**EXERCISE DETAILS:**
Repeat exactly the lines of the records below, starting at the line containing "The width and height of the screenshot is (1280, 720)." and ending at the line containing "The width and height of the screenshot is (750, 443).". Leave the pictures out.
*** Opening of DATA SUPPLIED ***
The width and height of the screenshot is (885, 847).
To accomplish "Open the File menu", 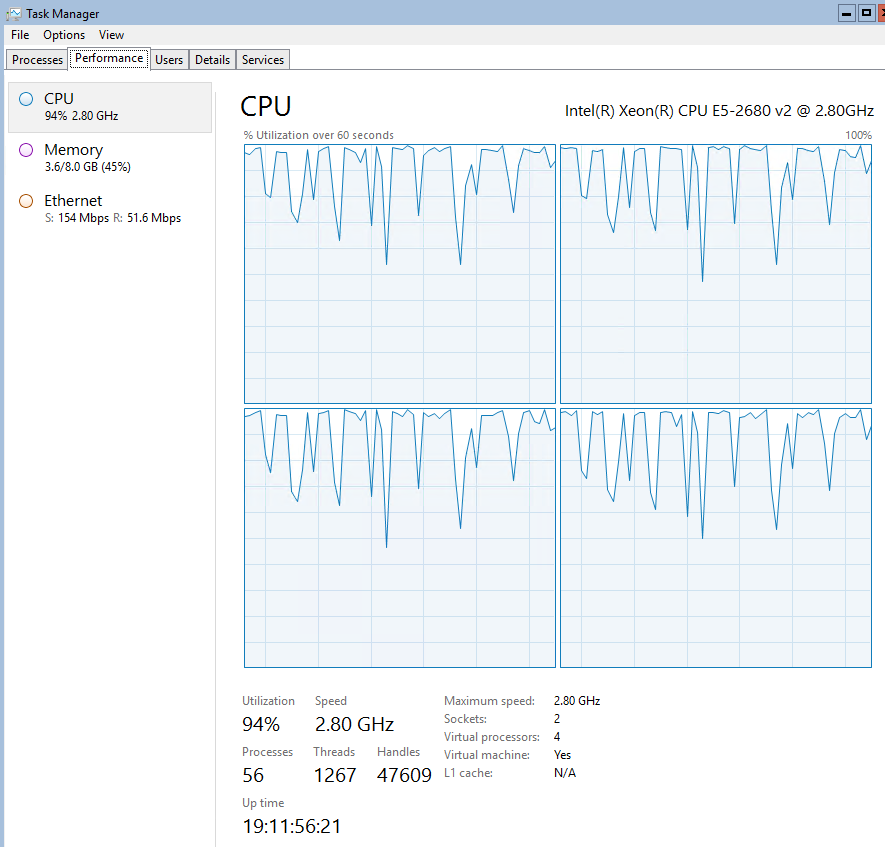I will (20, 35).
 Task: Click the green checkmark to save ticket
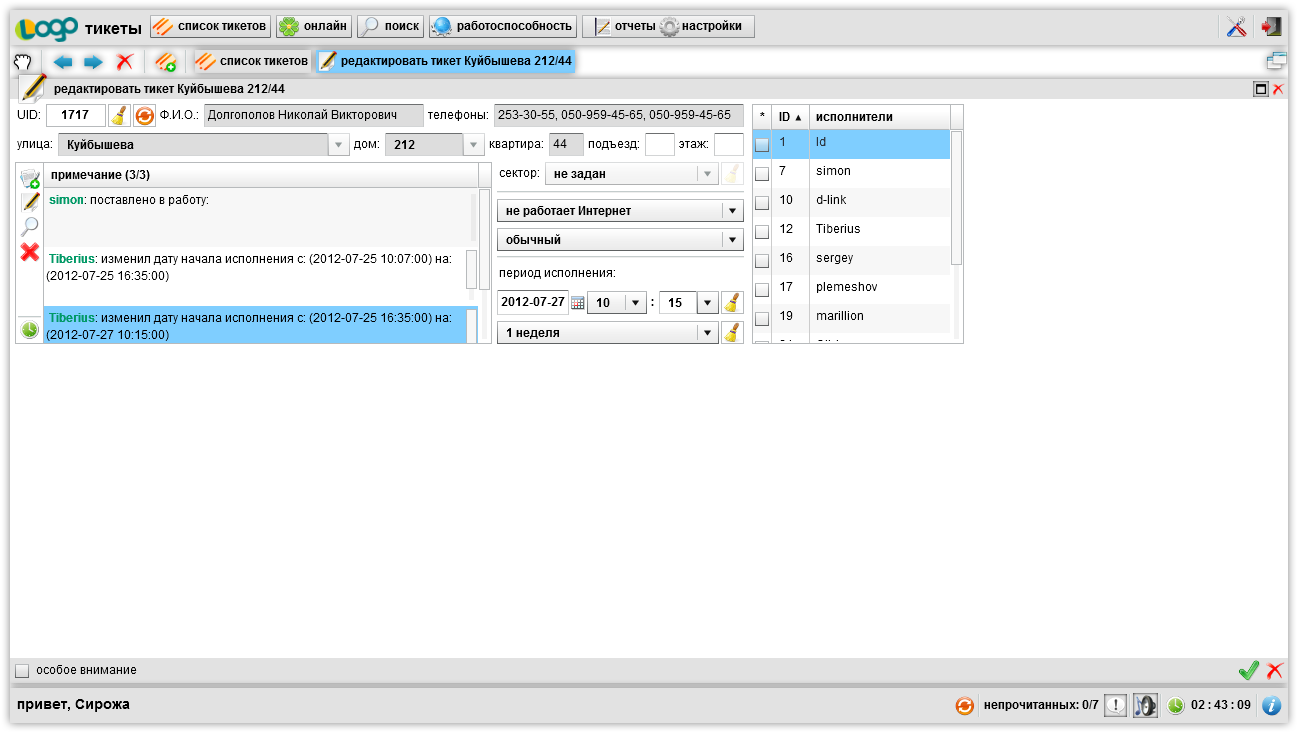(x=1248, y=671)
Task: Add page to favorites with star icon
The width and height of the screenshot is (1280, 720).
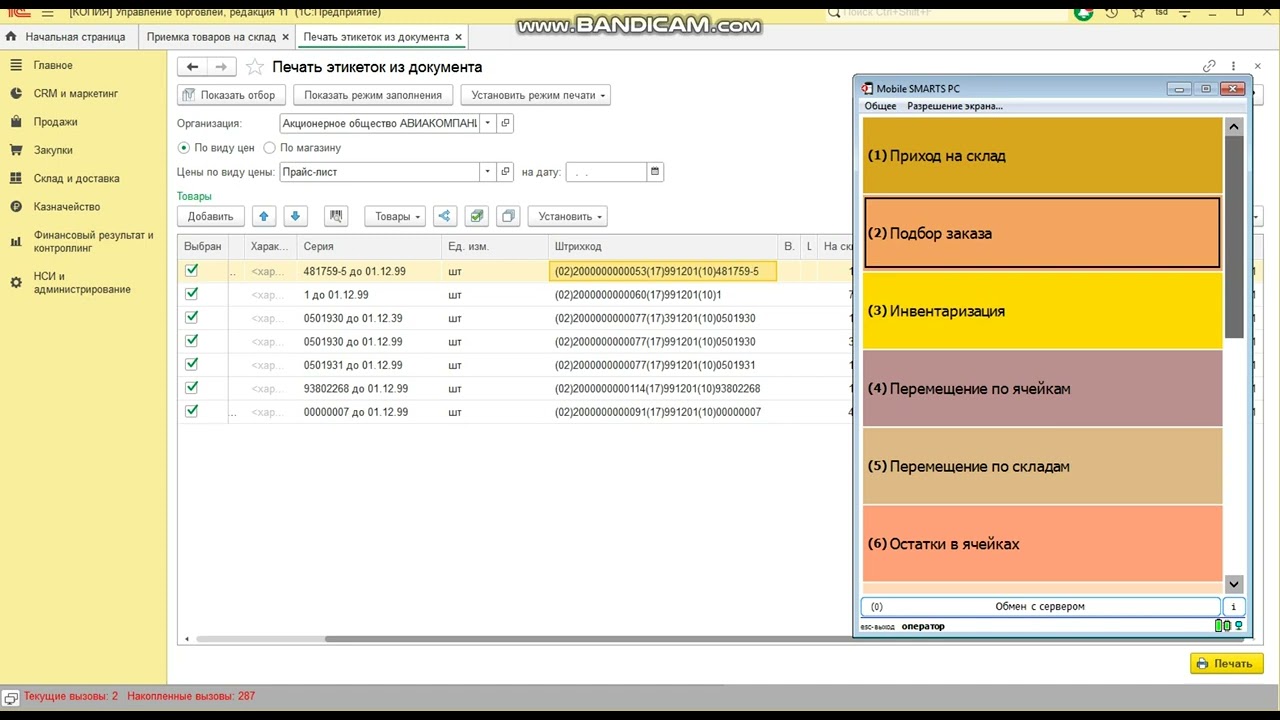Action: click(x=255, y=67)
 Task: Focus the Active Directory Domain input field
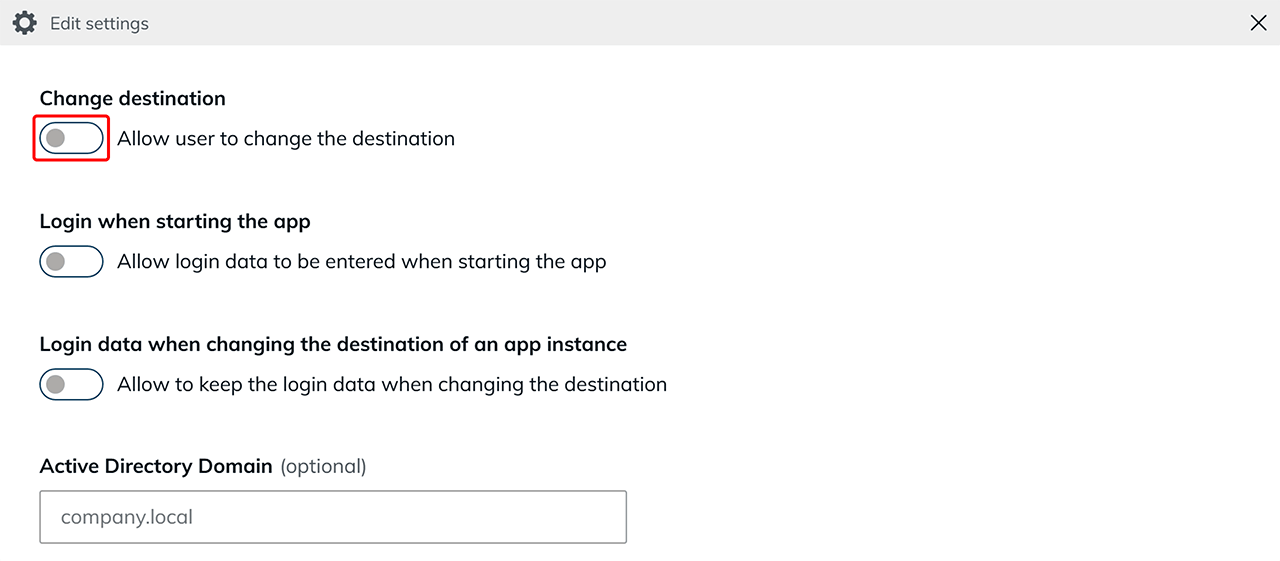(x=333, y=517)
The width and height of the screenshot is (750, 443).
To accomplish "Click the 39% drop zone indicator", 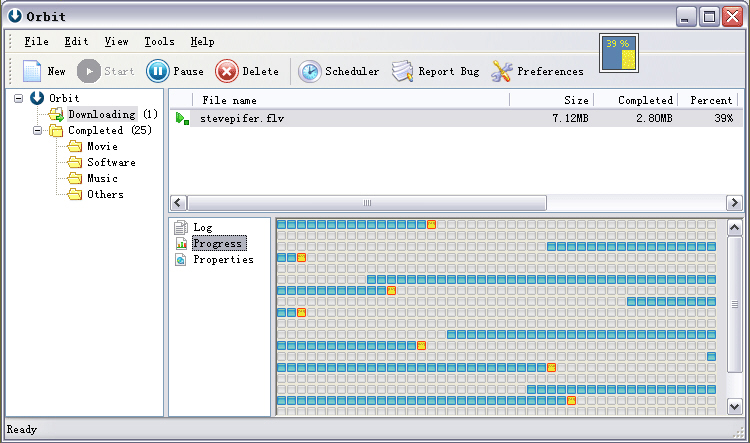I will (x=619, y=53).
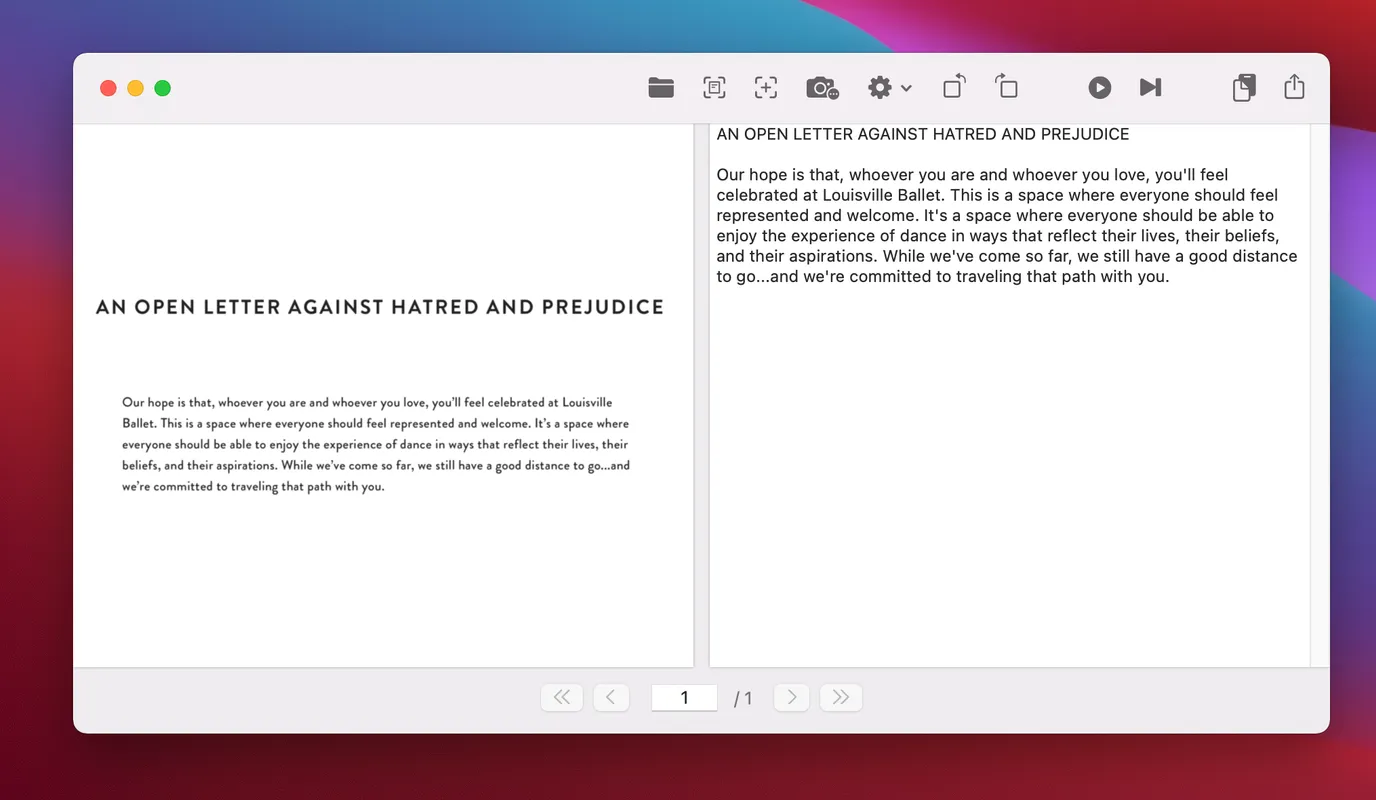1376x800 pixels.
Task: Select the add capture region icon
Action: point(766,88)
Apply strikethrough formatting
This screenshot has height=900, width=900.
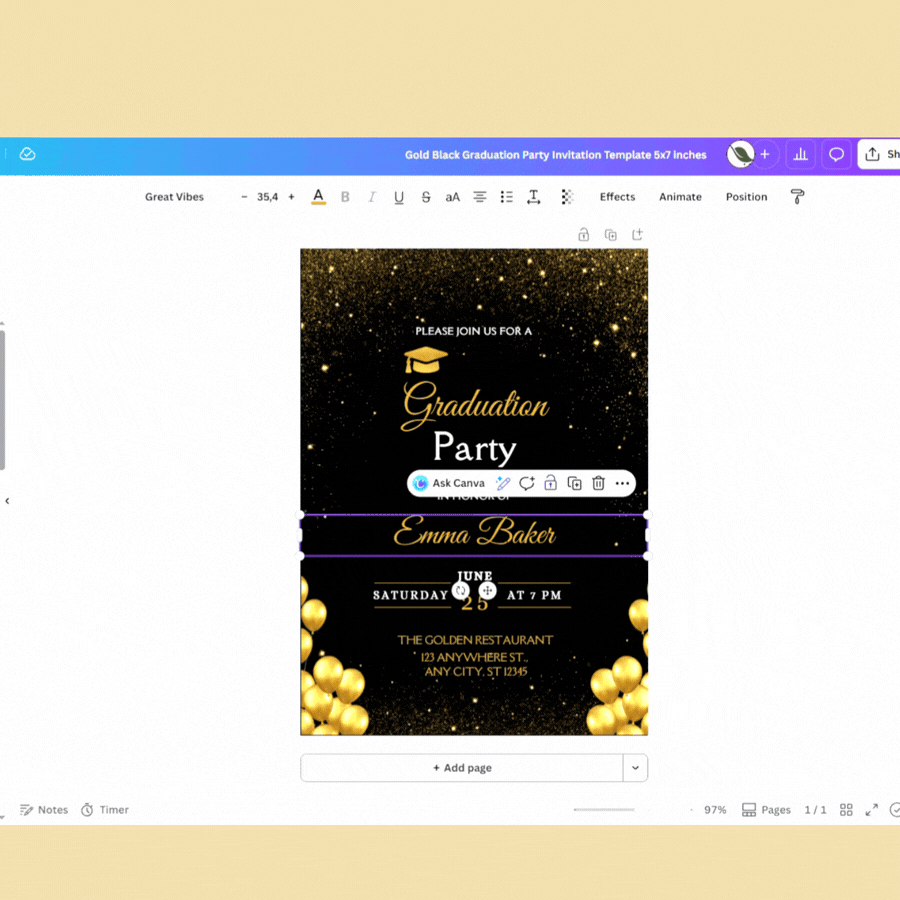pos(425,197)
*** Close of DATA SUPPLIED ***
**EXERCISE RESPONSE:**
The width and height of the screenshot is (1280, 720).
Action: click(x=255, y=67)
 Task: Focus the Active Directory Domain input field
(x=333, y=517)
The width and height of the screenshot is (750, 443).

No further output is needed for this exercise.